Inna kwestia to fakt, że koncern w działaniu świadomie polega na treściach z witryn zaindeksowanych w Google, czyli po prostu na treściach, nad którymi nie ma kontroli. W przypadku wielu zapytań informacji dostarczają witryny, z których rzetelnością trudno się kłócić: strony słowników, encyklopedii, instytucji i organów rządowych, niekiedy witryn zarządzanych przez uczelnie i uniwersytety. Jednocześnie w jeszcze większej ilości przypadków wyszukiwarka internetowa skieruje internautę w kierunku blogów, for internetowych czy małych serwisów poświęconych danej tematyce. Bo na próżno szukać porad co do uprawy kwiatów na Wikipedii, a choć blog Ania Gotuje ma dobry przepis na żurek, to wpis nie odpowiada na pytanie "jak naprawić zbyt kwaśny żurek".
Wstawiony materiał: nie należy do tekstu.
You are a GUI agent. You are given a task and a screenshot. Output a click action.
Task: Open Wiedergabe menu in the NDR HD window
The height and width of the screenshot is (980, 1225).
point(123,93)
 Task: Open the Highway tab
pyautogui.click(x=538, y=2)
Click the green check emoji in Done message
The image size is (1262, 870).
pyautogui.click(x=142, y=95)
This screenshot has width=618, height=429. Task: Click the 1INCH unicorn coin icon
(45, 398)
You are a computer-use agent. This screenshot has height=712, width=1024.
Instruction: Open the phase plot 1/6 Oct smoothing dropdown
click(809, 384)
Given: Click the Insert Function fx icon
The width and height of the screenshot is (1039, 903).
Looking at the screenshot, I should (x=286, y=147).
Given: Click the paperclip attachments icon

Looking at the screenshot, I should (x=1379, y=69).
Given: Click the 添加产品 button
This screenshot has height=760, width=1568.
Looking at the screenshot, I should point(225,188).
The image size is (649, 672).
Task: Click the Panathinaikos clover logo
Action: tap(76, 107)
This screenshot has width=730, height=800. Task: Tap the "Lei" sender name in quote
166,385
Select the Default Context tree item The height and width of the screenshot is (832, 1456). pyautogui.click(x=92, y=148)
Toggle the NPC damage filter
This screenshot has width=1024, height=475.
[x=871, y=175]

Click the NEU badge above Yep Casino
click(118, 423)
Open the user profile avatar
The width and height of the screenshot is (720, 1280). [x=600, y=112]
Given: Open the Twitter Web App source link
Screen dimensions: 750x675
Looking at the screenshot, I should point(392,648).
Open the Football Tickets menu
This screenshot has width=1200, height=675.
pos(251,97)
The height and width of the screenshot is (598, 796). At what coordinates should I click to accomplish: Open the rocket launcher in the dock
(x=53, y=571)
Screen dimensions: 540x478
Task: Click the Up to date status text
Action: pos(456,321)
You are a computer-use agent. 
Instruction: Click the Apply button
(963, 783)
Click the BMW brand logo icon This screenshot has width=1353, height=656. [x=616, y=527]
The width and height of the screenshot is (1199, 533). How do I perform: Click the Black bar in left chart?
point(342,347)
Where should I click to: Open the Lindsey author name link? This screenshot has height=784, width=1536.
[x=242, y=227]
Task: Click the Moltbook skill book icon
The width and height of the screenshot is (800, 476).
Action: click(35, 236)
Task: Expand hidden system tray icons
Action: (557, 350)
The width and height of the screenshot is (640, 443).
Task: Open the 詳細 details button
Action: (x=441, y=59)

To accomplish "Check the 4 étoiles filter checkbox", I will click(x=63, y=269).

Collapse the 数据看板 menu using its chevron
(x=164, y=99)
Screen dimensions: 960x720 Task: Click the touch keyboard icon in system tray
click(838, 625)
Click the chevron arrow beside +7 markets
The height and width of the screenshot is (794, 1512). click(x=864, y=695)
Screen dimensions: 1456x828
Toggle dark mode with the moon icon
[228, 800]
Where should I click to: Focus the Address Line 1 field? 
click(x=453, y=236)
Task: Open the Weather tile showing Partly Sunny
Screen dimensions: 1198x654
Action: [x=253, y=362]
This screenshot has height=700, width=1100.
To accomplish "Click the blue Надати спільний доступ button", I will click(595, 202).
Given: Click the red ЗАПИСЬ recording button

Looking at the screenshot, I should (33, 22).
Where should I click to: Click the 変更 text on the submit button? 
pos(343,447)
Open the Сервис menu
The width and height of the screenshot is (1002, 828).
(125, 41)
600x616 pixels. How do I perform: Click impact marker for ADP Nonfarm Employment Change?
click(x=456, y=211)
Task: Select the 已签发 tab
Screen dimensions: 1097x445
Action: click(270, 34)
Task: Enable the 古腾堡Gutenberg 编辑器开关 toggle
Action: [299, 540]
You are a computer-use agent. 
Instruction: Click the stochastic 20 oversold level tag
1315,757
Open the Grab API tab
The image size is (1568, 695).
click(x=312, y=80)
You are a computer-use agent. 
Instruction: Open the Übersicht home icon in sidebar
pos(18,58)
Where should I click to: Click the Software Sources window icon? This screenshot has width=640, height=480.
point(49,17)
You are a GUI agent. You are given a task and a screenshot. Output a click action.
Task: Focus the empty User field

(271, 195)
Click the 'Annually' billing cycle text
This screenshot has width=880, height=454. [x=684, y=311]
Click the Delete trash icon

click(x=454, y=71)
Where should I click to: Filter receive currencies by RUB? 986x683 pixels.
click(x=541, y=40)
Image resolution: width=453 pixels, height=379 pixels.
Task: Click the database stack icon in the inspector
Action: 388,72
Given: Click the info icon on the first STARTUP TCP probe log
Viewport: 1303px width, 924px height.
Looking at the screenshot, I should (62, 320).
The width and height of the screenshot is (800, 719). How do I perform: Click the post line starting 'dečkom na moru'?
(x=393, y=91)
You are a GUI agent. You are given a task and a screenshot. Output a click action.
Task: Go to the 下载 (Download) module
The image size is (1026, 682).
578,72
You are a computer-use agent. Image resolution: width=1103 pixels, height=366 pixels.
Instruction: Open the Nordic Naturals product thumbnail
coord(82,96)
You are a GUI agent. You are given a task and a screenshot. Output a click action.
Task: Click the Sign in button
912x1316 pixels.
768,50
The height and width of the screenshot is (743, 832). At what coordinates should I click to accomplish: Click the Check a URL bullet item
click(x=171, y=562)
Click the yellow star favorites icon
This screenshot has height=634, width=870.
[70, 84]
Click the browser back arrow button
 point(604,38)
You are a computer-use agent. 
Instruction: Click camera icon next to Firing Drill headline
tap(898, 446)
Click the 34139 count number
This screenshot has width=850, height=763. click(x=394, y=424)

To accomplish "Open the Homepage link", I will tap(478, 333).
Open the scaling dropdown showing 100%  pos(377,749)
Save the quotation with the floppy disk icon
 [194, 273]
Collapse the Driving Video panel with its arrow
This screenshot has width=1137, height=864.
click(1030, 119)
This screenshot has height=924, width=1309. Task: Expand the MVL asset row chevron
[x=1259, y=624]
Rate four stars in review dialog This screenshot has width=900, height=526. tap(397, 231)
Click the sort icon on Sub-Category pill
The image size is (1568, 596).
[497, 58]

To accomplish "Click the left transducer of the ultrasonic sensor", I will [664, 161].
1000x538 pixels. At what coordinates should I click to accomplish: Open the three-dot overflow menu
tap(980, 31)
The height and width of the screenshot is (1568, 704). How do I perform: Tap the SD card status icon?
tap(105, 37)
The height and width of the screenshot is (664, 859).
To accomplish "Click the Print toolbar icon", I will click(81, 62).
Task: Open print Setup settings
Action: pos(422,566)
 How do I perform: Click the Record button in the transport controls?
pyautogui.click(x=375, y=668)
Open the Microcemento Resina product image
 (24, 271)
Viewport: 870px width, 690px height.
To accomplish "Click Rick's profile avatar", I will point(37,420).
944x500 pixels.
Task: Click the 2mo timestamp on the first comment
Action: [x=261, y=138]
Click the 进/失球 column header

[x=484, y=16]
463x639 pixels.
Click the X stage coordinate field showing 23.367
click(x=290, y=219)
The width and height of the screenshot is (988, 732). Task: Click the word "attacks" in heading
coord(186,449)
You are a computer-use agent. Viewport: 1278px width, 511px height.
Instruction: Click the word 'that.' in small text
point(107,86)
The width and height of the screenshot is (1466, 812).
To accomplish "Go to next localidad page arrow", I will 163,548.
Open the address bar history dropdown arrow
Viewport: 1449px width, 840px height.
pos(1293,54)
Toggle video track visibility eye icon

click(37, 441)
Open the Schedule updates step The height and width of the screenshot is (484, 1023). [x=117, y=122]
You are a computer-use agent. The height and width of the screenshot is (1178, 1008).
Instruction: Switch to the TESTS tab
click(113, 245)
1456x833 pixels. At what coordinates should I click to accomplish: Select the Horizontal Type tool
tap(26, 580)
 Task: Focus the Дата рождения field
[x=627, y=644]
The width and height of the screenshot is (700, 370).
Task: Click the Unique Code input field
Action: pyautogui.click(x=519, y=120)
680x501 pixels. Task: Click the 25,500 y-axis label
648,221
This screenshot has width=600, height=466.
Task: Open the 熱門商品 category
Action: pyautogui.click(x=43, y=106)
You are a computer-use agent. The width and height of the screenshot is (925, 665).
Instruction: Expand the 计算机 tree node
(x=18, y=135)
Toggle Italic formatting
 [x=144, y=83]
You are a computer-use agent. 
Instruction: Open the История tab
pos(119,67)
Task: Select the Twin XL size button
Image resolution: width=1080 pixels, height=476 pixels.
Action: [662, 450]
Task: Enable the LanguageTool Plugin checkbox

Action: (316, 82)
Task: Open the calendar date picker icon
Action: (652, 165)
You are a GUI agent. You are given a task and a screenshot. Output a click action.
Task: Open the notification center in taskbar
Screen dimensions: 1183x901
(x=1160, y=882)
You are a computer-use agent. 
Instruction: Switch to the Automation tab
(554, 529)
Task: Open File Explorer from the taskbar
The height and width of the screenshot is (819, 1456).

Pizza z klejem to wręcz symbol problemów korzystania z AI i wyszukiwarki Google
Jest to dynamika niezmienna od lat i jak nietrudno się domyślić, jest to też miecz obosieczny. Sama sytuacja z pizzą z klejem wynikła właśnie z faktu, że do tej odpowiedzi AI Overview "zaciągnął" wpis z Reddita, który był żartem. A serwis Reddit to mieszanka zarówno śmieszków, jak i ekspertów w bardzo niszowych dziedzinach. Mimo świadomości, że korzystając z serwisu można się bardzo ostro przejechać, treści z Reddita (ale i for dyskusyjnych ogólnie) są podbiijane przez algorytm tylko dlatego, że pochodzą z danego medium.
A to z kolei sprawia, że cała drama wokół AI Overview bardziej niż wokół "AI" jest wokół samej wyszukiwarki Google. Bowiem analiza tego, co się wydarzyło, jak do tego doszło i wyjaśnienia koncernu sprowadzają nas do istniejącego już od wiele lat problemu: dla wyszukiwarki nie jest wartością, sama informacja, ale ocena algorytmu, według którego dana strona jest dobrą odpowiedzią na samo zapytanie.
A to można osiągnąć dużą liczbą słów kluczowych, publikacją w witrynie z dużym autorytetem czy odpowiednim formatowaniem tekstu, które w połączeniu z innymi trikami znanymi ekspertom SEO mogą sprawić, że śmieszki pokroju "Australia nie istnieje", "Ziemia jest płaska", albo nieironiczne osoby zaprzeczające pewnym wydarzeniom historycznym staną się wyznacznikiem prawdy w internecie.